§ INSTRUCTIONS FOR THE TASK: From the data underneath, reproduce exactly the stretch that begins at the line with "This screenshot has width=814, height=452." and ends after the line with "Click the Seat 2 cell Cecilia L".

§ TASK MATERIAL:
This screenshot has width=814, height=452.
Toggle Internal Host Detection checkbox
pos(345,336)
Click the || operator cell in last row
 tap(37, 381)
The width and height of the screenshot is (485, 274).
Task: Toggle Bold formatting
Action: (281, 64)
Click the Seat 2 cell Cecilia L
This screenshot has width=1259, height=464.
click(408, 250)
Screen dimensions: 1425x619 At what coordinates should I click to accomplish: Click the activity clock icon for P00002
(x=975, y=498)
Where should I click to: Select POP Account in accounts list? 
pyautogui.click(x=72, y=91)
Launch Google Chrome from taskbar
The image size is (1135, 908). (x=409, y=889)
...
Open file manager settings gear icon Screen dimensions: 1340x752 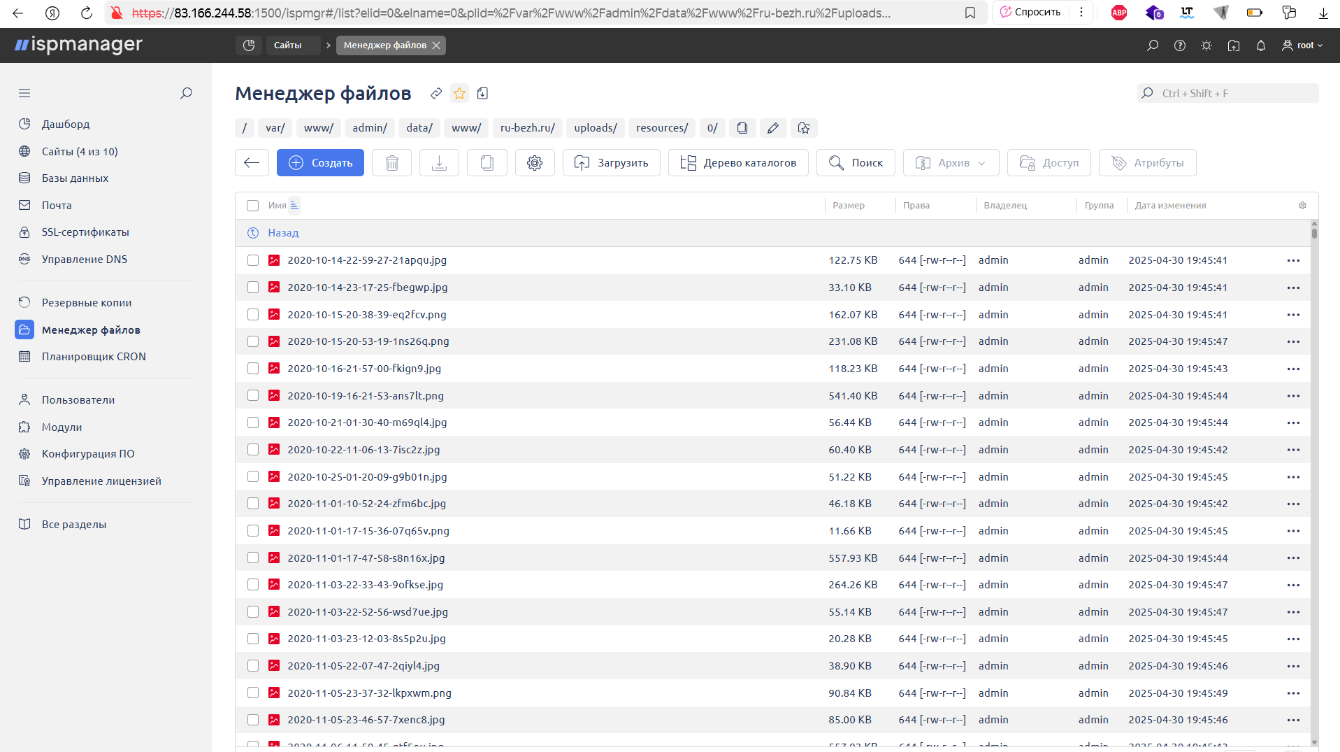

§ ANSWER SECTION:
This screenshot has width=814, height=452.
Toggle Internal Host Detection checkbox
pos(345,336)
Click the || operator cell in last row
 tap(37, 381)
The width and height of the screenshot is (485, 274).
Task: Toggle Bold formatting
Action: (281, 64)
Click the Seat 2 cell Cecilia L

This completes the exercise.